Передо мной на столе стояла пиала с уже порядком остывшим чаем и ворох бумаг с моими путевыми заметками, а перед Мартином Карловичем на большом листе потихоньку рождалась аккуратная схема. Сидящий в уголке новый ротный писарь прилежно записывал под диктовку описание маршрута и словесную расшифровку обозначенных на схеме приметных мест.
В углу стоял мольберт, который еще летом смастерил Федька Синельников. Во время занятий французским языком с господином порутчиком я на нем размещал свои наглядные пособия, а сейчас Мартин Карлович собирался взять его с собой в полковую канцелярию и на нем вывесить собственноручно нарисованную схему. Презентацию хочет устроить, что ли?
— Так, вроде все? — спросил Нироннен через некоторое время.

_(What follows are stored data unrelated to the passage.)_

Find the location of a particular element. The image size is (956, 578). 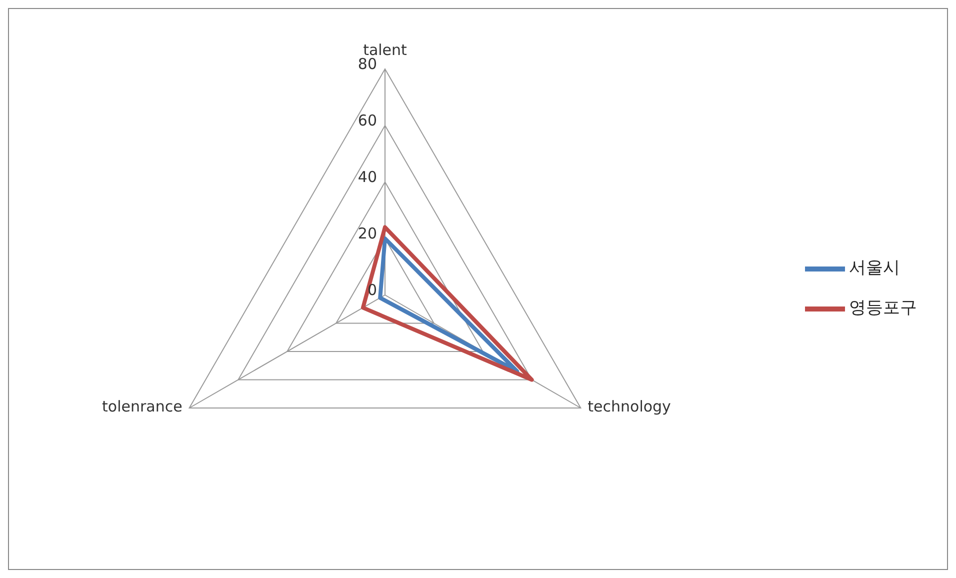

y-tick-label: 20 is located at coordinates (368, 233).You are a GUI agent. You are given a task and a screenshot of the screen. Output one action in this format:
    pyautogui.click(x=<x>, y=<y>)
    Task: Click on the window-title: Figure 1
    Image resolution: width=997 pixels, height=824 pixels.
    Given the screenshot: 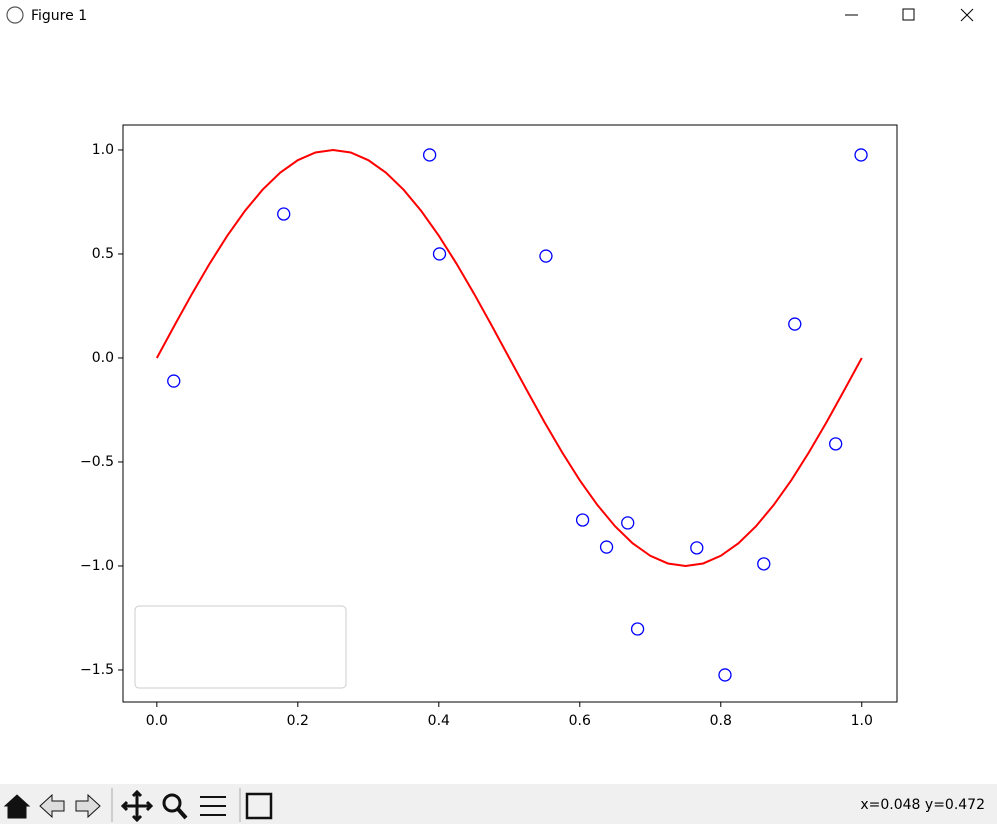 What is the action you would take?
    pyautogui.click(x=59, y=16)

Я еще раз бегло осмотрел листы со своими каракулями. Мосты, мостки, холмики, овраги, изгибы дорог, приметные дома во встречных деревнях, особо запоминающиеся элементы местности, имена старост и помещиков… Оказывается, записал-то я очень даже много. Листов эдак тридцать извел с двух сторон. А Мартин Карлович превратил все это в одну схему и два столбца аккуратных строк со словесными пояснениями. И у него описание маршрута вышло более емкое и понятное, чем мое вот это все… Что-то мне в голову закралась крамольная мысль, что господа офицеры в штабе не только пьянством занимаются.
Порутчик стянул со столика писаря лист с примечаниями, пробежал взглядом.

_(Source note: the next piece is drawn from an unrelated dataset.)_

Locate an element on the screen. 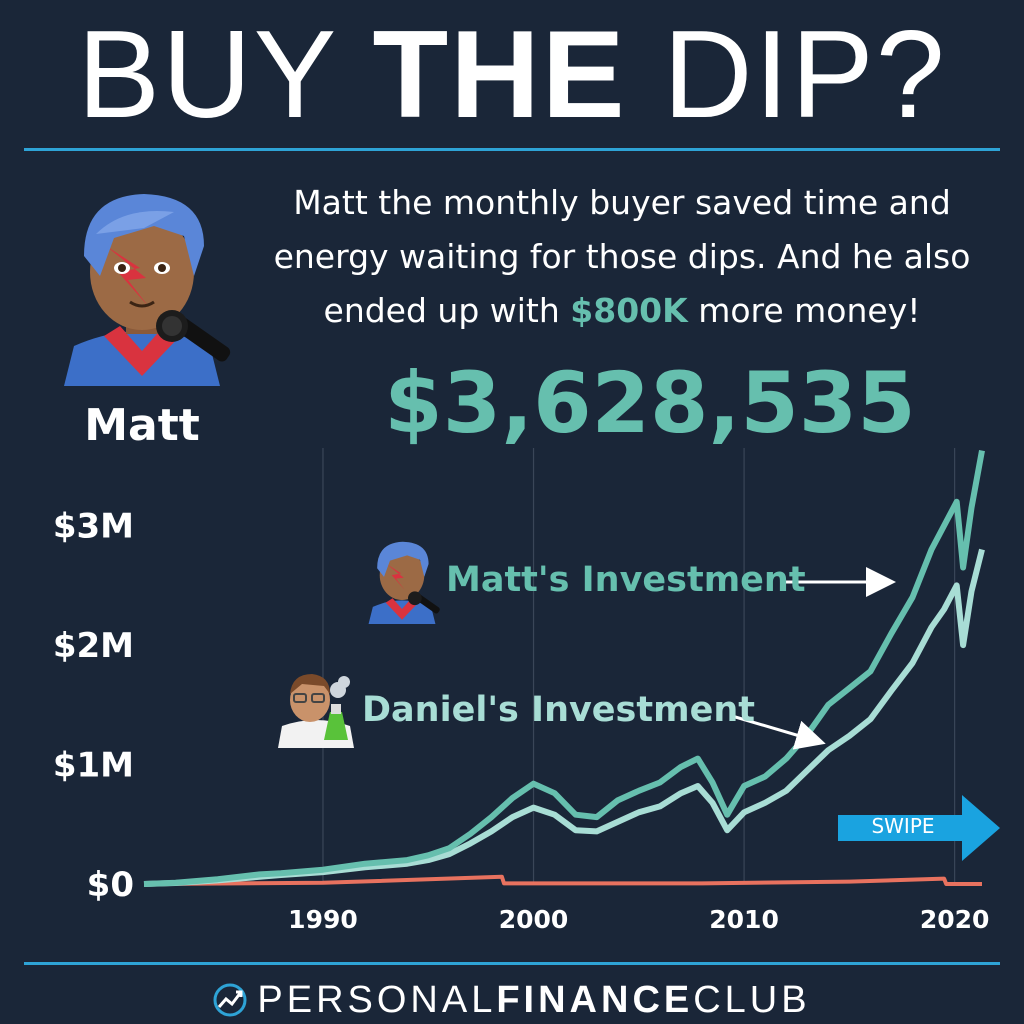 The image size is (1024, 1024). matt-series-label: Matt's Investment is located at coordinates (626, 580).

— Ну да, все. Так, Жора. Через два часа — порутчик сверился с гулко тикающими настенными часами — нет, уже через час, подходи со своим излеченным солдатом сюда. Во всем параде. Пойдем в полковую управу. Все как положено: я буду докладывать, вы с Кривичем стоять столбами по краям от планшетки, а господин капитан — похвалы получать.
Я растянул губы в вежливой улыбке и поднялся с табуретки.
— Ну куда вскочил-то? Время еще есть немножко. Вот, чай допивай. И — Мартин Карлович с усмешкой посмотрел на меня — расскажи промежду делом, как у тебя вдруг еще один солдат к лекарю угодил. Вроде только-только все выздоровели — и тут на тебе, какая незадача!
Я чуть наклонил голову и изобразил из себя эталон слова ’вежливость’ из Парижской палаты мер и весов. Чай холодный и несладкий, ну да что ж теперь. Допил одним глотком, отставил глиняную пиалу на край стола, откуда ее тут же забрал подскочивший Федька.